Hi,
We use PreemptMode and PriorityTier within Slurm to suspend low priority jobs when more urgent work needs to be done. This generally works well, but on occasion resumed jobs fail to restart - which is to say Slurm sets the job status to running but the actual code doesn't recover from being suspended.
Technically everything is working as expected, but I wondered if there was any best practice to pass onto users about how to cope with this state? Obviously not a direct Slurm question, but wondered if others had experience with this and any advice on how best to limit the impact?
Thanks, Paul
--
I don't really have an answer for you, just responding to make your message pop out in the "flood" of other topics we've got since you posted.
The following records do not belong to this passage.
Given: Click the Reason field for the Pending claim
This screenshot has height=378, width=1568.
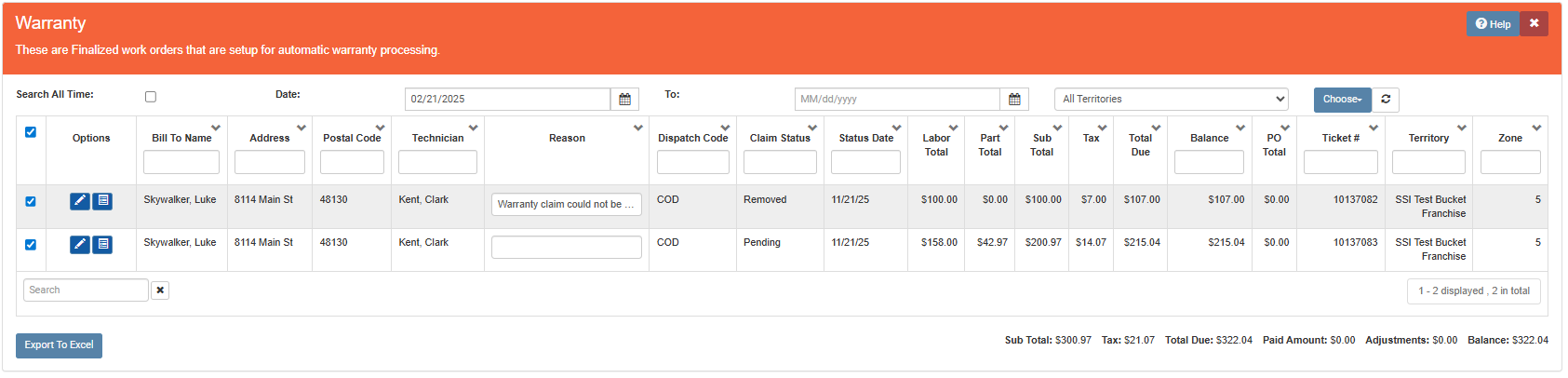Looking at the screenshot, I should coord(566,247).
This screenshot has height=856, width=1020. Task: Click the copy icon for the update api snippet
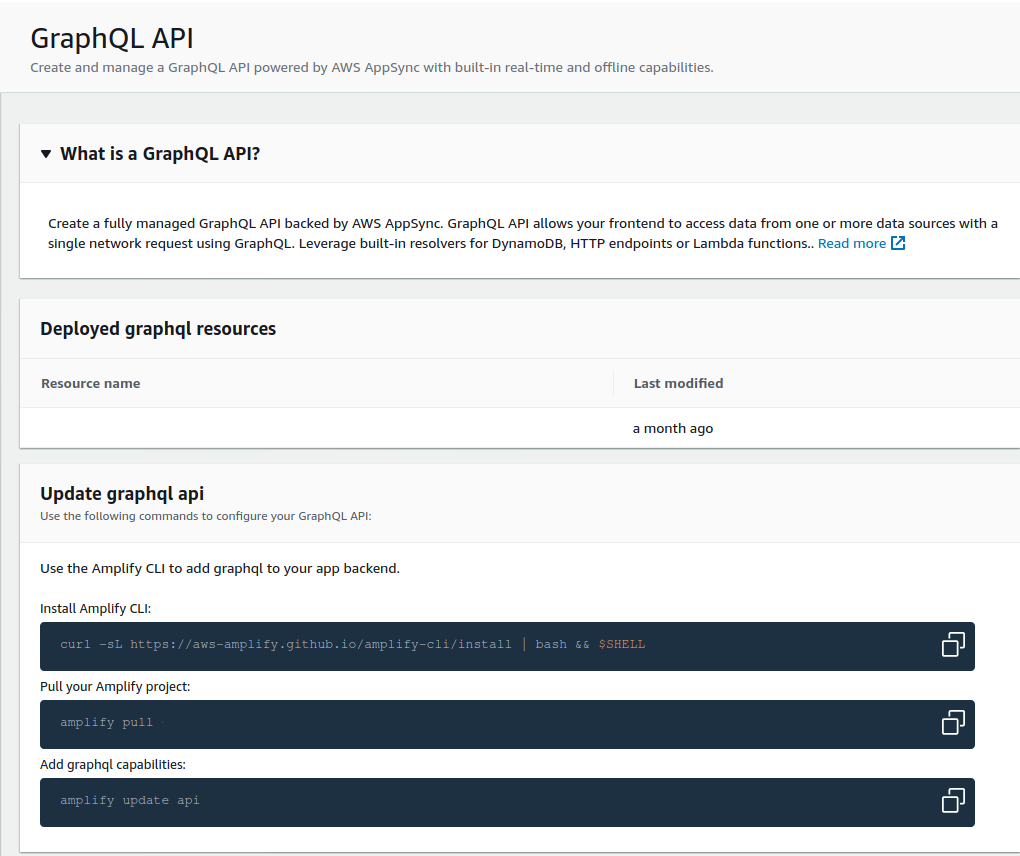pos(955,801)
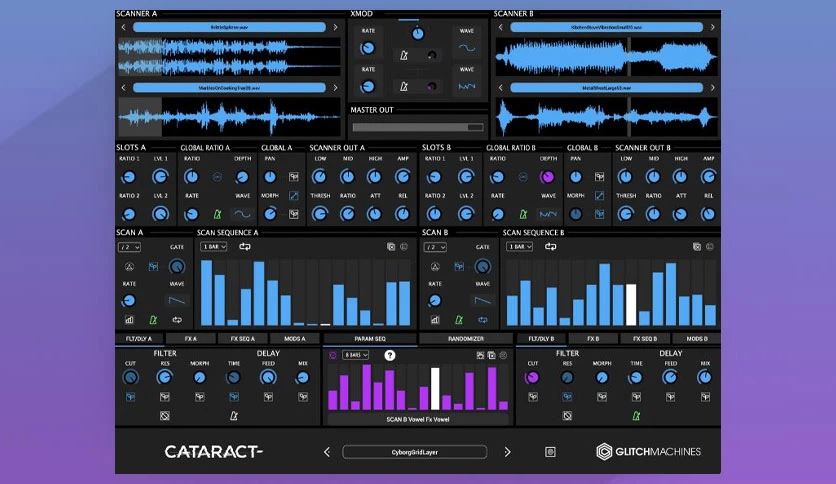Click the loop icon in Scan Sequence B

[550, 247]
On our cluster we configure cancelling our jobs because it makes more sense for our situation, so I have no experience with that resume from being suspended. I can think of two possible reasons for this:
- one is memory (have you checked your memory logs and see if there is a correlation between node memory occupation and jobs not resuming correctly) - the second one is some resources disappearing (temp files? maybe in some circumstances slurm totally wipes out /tmp the second job -- if so, that would be a slurm bug, obviously)
Assuming that you're stuck without finding a root cause which you can address, I guess it depends on what "doesn't recover" means. It's one thing if it crashes immediately. It's another if it just stalls without even starting but slurm still thinks it's running and the users are charged their allocation -- even worse if your cluster does not enforce a wallclock limit (or has a very long one). Depending on frequency of the issue, size of your cluster and other conditions, you may want to consider writing a watchdog script which would search for these jobs and cancel them?
As I said, not really an answer, just my $0.02 cents (or even less)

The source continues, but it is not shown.